Three months ago, I signed up for a “3-day trial” membership on a porn site. **AND YES, I KNOW ** that “free” or “trial” memberships virtually always automatically roll over to regular monthly memberships if not cancelled. I could have sworn that I carefully read all the boilerplate in tiny, hard to read print at the bottom of the screen. I was looking for the disclaimer about the regular monthly fee starting if membership not cancelled. And I didn’t see it! I really thought I’d found a site that would give you three days for three bucks. So I gave it a try, decided it wasn’t worth a monthly membership, and forgot about it.
Well today I find out that I now have on my Visa charge a total of $120.00 for three months of the regular membership. My wife took this surprisingly well; that I didn’t have an ugly scene with her is the one bit of luck I’ve had so far. I’ve cancelled my membership, but that doesn’t cover what I already owe. My question (and I know responses aren’t expert legal advice) is, is there any way I can avoid paying $120.00 I can ill afford?

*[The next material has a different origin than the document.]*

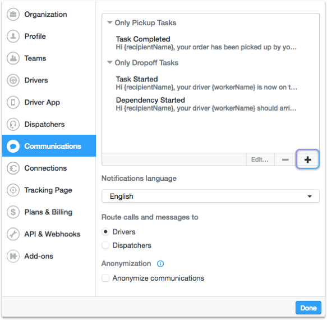
Task: Open Plans & Billing settings
Action: click(x=49, y=212)
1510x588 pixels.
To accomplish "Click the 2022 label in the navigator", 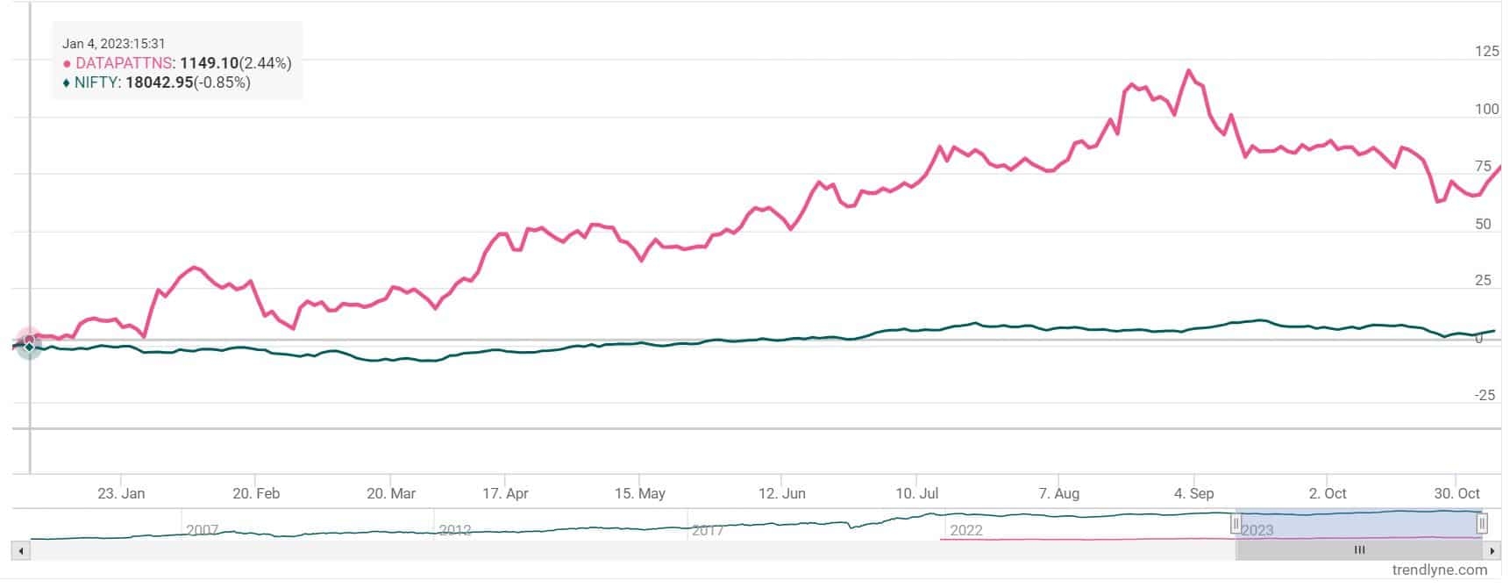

For one thing, who do I appeal to? The site, the Internet Billing Co, Ltd., or Visa? I doubt the site or the billing company will be sympathetic; scamming chumps like me is probably how they make lots of money. I’ll try Visa, but I’m afraid they’ll simply say “Sorry Bud, you charged it, you pay for it”. After all, they’re getting their cut too from this misleading practice. And thanks to the site’s disclaimers (that I DIDN’T see before), I don’t think I have a legal basis for disputing the charge.
BTW: I absolutely despise the entire concept of “implied consent”: “unless you say otherwise, it’s taken that you agree to…”. Imagine going to a store and buying something, and having at the bottom of the charge slip tiny little lettering saying “by signing this, you agree to having a monthly order which will automatically be billed to your charge account, UNLESS you tell us NOT to.”
So what then? The Better Business Bureau or the FCC? But the decentralized nature of e-commerce means there’s no guarantee that the parties involved are even under US jurisdiction. Yet if this practice is not technically illegal, it is extremely misleading and exploitive. If Visa won’t help me, is there any legal avenue I can pursue?